## EXERCISE PASSAGE
Bill W's original 1948 Grapevine article on Tradition Eight:


Tradition Eight


                  Throughout the world AAs are twelfth-stepping with thousands 

                  of new prospects a month. Between one and two thousand of 

                  these sick on our first presentation; past experience shows t

                  hat most of the remainder will come back to us later on. 

                  Almost entirely unorganized and completely non professional, 

                  this mighty spiritual current is now flowing from alcoholics 

                  who are well to those who are sick. One alcoholic talking to 

                  another; that's all.


                  Could this vast and vital face-to-face effort ever be 

                  professionalized or even organized? Most emphatically, it 

                  could not. The few efforts to professionalized straight 

                  twelfth Step work have always failed quickly. Today, no AA 

                  will tolerate the idea of paid "AA therapists" or 

                  "organizers." Nor does any AA like to be told just how he must 

                  handle that new prospect of his. No, this great life-giving 

                  stream can never be dammed up by paid do-gooders or 

                  professionals. Alcoholics Anonymous is never going to cut its 

                  own lifelines. To a man, we are sure of that.

## INFORMATION
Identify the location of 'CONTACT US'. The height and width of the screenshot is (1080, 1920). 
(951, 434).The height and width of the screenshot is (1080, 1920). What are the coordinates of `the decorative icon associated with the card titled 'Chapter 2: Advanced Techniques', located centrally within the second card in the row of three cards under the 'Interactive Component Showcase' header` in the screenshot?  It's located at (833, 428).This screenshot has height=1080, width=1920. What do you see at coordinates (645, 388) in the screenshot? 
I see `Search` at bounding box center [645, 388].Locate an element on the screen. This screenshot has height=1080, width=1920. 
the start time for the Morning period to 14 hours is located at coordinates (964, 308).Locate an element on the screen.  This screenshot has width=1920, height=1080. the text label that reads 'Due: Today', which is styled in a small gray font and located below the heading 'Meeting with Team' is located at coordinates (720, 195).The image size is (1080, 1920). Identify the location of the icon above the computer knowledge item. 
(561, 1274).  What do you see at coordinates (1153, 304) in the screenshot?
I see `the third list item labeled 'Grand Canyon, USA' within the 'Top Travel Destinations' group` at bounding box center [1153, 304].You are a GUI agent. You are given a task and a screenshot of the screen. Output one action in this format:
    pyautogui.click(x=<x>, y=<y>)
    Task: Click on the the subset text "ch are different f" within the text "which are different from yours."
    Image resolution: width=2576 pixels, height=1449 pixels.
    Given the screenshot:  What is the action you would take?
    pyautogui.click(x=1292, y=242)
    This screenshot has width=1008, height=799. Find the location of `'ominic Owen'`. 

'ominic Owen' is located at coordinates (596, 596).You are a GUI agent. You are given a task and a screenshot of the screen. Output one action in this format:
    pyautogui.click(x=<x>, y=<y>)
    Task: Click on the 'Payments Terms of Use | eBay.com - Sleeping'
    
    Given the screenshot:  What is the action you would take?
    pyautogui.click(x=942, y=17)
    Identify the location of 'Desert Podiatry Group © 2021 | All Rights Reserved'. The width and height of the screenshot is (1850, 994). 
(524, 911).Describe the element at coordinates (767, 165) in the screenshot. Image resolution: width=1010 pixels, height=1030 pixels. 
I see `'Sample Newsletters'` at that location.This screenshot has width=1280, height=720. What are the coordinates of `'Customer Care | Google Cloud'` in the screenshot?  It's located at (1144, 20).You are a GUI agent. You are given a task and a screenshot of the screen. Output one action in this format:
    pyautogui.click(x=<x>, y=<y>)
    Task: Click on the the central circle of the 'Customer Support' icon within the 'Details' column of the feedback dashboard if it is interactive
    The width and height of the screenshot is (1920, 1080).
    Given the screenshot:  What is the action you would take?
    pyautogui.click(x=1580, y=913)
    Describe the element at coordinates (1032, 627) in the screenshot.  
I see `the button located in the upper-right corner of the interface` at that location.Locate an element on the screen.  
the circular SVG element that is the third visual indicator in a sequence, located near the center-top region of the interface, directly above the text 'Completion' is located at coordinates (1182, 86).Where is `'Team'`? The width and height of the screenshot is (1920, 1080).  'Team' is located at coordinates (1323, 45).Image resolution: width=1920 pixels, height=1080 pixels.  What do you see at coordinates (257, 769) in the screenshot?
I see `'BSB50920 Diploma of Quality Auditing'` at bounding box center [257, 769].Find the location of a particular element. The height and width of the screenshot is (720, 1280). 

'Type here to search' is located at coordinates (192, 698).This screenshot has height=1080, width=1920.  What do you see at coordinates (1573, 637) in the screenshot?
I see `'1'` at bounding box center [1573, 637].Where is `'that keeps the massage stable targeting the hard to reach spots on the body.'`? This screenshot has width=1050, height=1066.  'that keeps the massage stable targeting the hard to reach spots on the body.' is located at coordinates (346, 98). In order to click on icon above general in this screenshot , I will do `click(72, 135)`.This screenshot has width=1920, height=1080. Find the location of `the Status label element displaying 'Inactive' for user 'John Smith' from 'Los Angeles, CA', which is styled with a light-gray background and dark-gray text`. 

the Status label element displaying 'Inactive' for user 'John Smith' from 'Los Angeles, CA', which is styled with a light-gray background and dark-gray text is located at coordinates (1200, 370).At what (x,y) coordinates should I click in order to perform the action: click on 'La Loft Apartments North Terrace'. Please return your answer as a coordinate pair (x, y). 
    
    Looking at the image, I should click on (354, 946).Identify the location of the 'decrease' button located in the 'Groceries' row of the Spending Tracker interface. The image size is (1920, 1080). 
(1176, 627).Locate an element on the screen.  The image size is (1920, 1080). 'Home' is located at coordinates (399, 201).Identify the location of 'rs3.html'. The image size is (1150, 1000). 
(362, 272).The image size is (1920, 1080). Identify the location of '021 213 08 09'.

## WORK TO COMPLETE
Can you pick up the Tradition Eight article above after its last sentence, "To a man, we are sure of that.", and continue it?

## YOUR RESPONSE
                  But what about those who serve us full time in other 

                  capacities -- are cooks, caretakers, and paid intergroup 

                  secretaries "AA professionals"?


                  Because our thinking about these people is still unclear, we 

                  often feel and act as though they were such. The impression of 

                  professionalism subtly attaches to them, so we frequently hear 

                  they are "making money out of AA" or that they are 

                  "professionalizing" AA. Seemingly, if they do take our AA 

                  dollars they don't quite belong with us AAs anymore. We 

                  sometimes go further; we underpay them on the theory they 

                  ought to be glad to "cook" for AA cheap.


                  Now isn't this carrying our fears of professionalism rather 

                  far? If these fears ever got too strong, none but a saint or 

                  an incompetent could work for Alcoholics Anonymous. Our supply 

                  of saints being quite small, we would certainly wind up with 

                  less competent workers than we need. 


                  We are beginning to see that our few paid workers are 

                  performing only those service tasks that our volunteers cannot 

                  consistently handle. Primarily these folks are not doing 

                  Twelfth Step work. They are just making more and better 

                  Twelfth Step work possible. Secretaries at their desks are 

                  valuable points of contact, information, and public relations. 

                  That is what they are paid for, and nothing else. They help 

                  carry the good news of AA to the outside world and bring our 

                  prospects face to face with us. That's not "AA therapy"; it's 

                  just a lot of very necessary but often thankless work.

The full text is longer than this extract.